Tangisan Anak Kecil Ketika Shalat

Selain bersuka-cita menyambut kedatangan Ramadan, orang-orang bersemangat untuk meramaikan masjid. Baik dari kalangan tua, muda, bahkan anak-anak. Apalagi, di Ramadan kali ini berbeda dengan Ramadan tahun kemarin di mana masjid-masjid banyak yang tidak terisi dikarenakan wabah pandemi Covid-19 yang tengah berada di puncak-puncaknya. Saat ini, meskipun pandemi belum juga berakhir, tetapi dengan penegakan protokol kesehatan yang memadai, masjid kembali diramaikan.

Perihal masjid dan shalat di dalamnya, terdapat kisah mengharukan yang pernah terjadi di zaman Rasulullah Saw.
Suatu ketika, saat shalat Isya, Rasulullah Saw menjadi imam. Bagi beliau, shalat tidak hanya sebagai sebuah kewajiban, tetapi juga merupakan penyejuk jiwa. Di situlah saatnya ia bertemu dan merasa lebih dekat dengan Rabbnya. Tiba-tiba terdengarlah suara tangisan seorang anak kecil.

Apa yang dilakukan oleh beliau Saw?

“Sungguh, ketika telah masuk dalam shalat, aku ingin memanjangkannya,” ujar beliau Saw menerangkan kejadian malam itu. “Namun, karena mendengar tangisan anak kecil, maka aku pun mempercepat shalat. Sebab, aku mengerti perasaan sedih ibunya disebabkan tangisan itu.”

Rasulullah Saw terkenal senang bermain dan bercanda dengan anak kecil. Sebuah hal yang aneh bagi orang-orang jahiliyah saat itu. bahkan di antara mereka ada yang berbangga karena tidak pernah mencium buah hatinya sekalipun. Seakan-akan, itulah lambang keperkasaan seorang laki-laki. Yaitu, saat ia tidak terpengaruh oleh perasaannya walaupun sekadar mengungkapkan rasa sayang kepada anaknya sendiri.

Sahabat Usamah bin Zaid pernah bercerita:
“Ketika aku kecil dulu, Rasulullah Saw pernah mendudukkan aku di satu pahanya dan mendudukkan Hasan di paha yang satunya. Kemudian, beliau merangkul kami berdua, seraya berdoa, “Ya Allah, cintailah keduanya, sungguh aku mencintai mereka berdua”.

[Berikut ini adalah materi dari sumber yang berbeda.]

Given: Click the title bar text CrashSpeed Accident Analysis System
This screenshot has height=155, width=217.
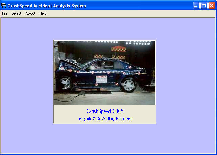Looking at the screenshot, I should pos(47,6).
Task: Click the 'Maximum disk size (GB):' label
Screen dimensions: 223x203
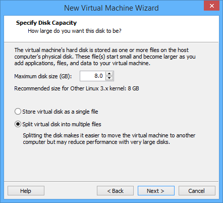Action: [43, 76]
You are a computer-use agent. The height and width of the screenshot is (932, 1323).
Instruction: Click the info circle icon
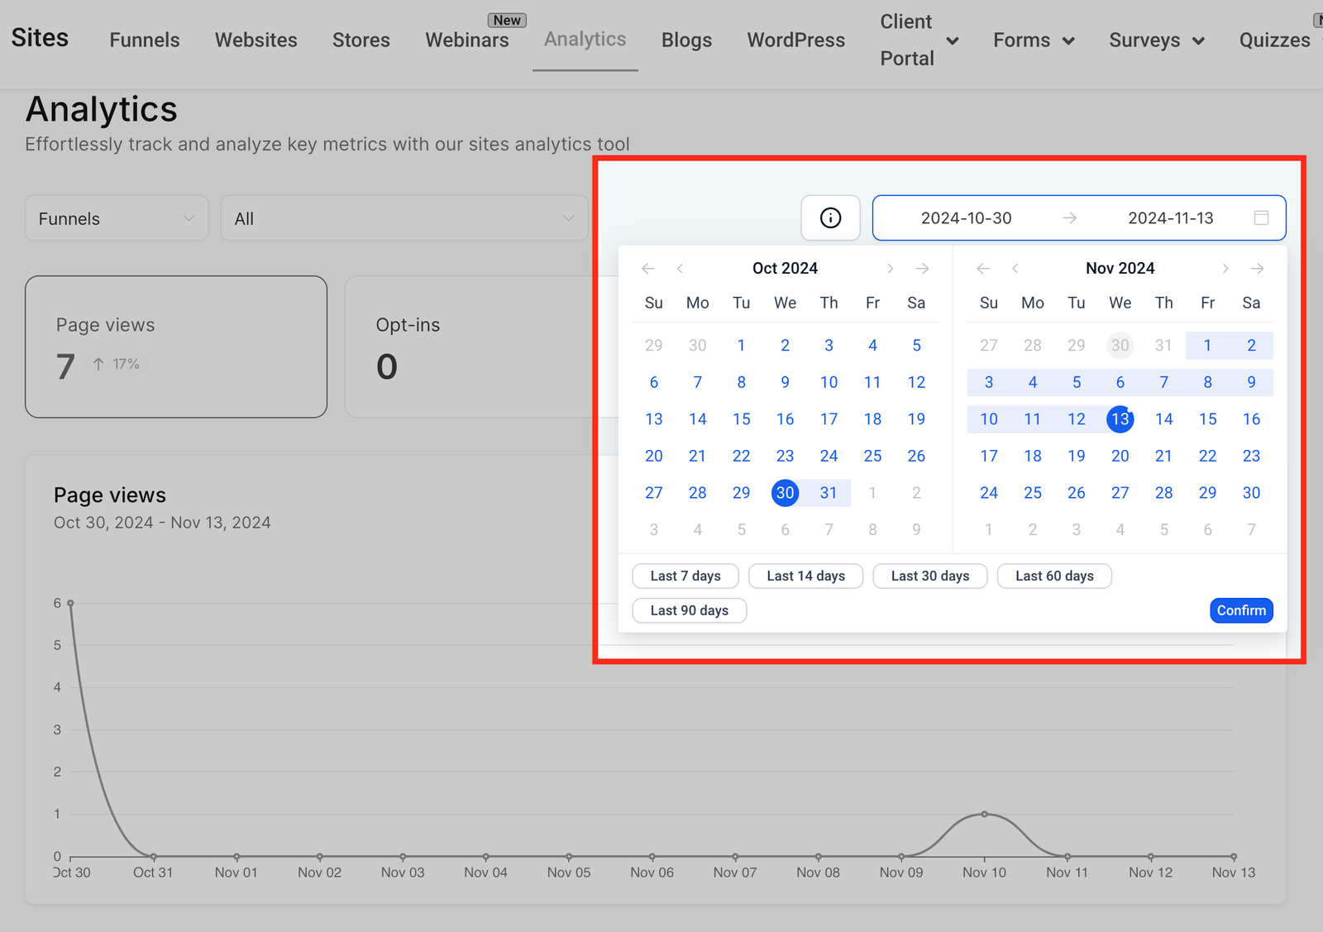pyautogui.click(x=830, y=217)
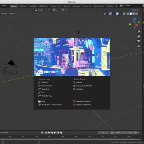Select the pan hand viewport icon
This screenshot has width=144, height=144.
click(x=139, y=36)
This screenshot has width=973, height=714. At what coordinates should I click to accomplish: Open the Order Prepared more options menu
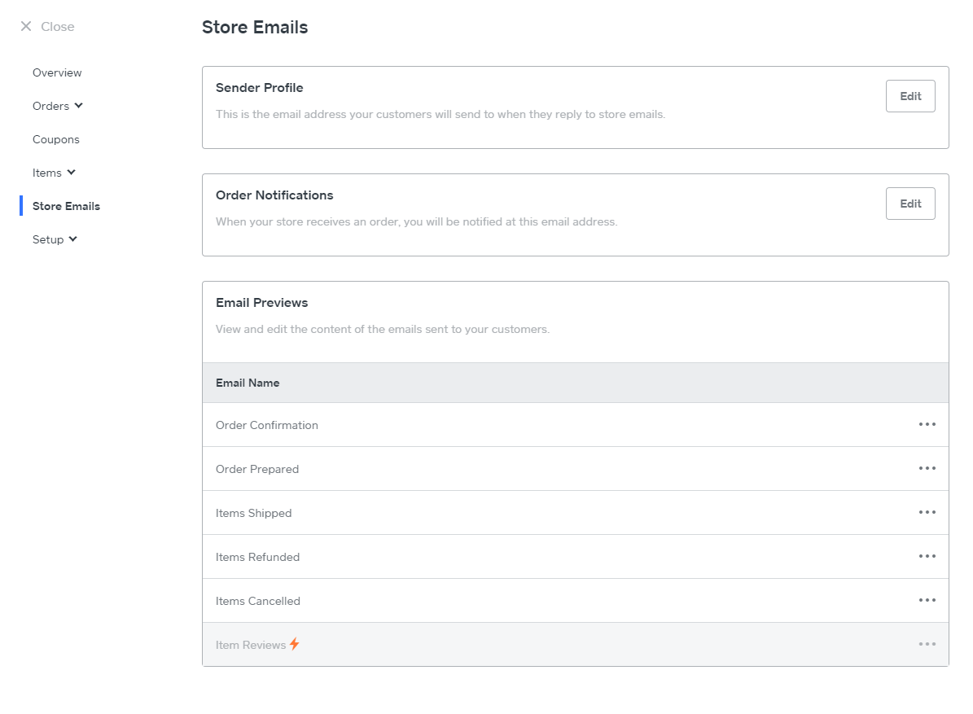point(927,468)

Saat seorang anak menangis di tengah banyak orang, hati sang ibu akan merasa sangat sedih, khawatir, dan mungkin sedikit malu. Anaknya yang masih kecil tiba-tiba menangis, mungkin karena lapar, haus, kepanasan, atau banyak hal lainnya. Untuk mendiamkannya, kadang perlu waktu yang lama. Bukan salah ibu, bila bayi itu menangis, dan bukan salah bayi itu juga karena dia belum tahu apa-apa. Ketika semua mata melihat kepada sang ibu dengan pandangan kesal, maka alangkah perihnya hati ibu itu. Di shaf yang lainnya, sang bapak juga merasa tidak tenang.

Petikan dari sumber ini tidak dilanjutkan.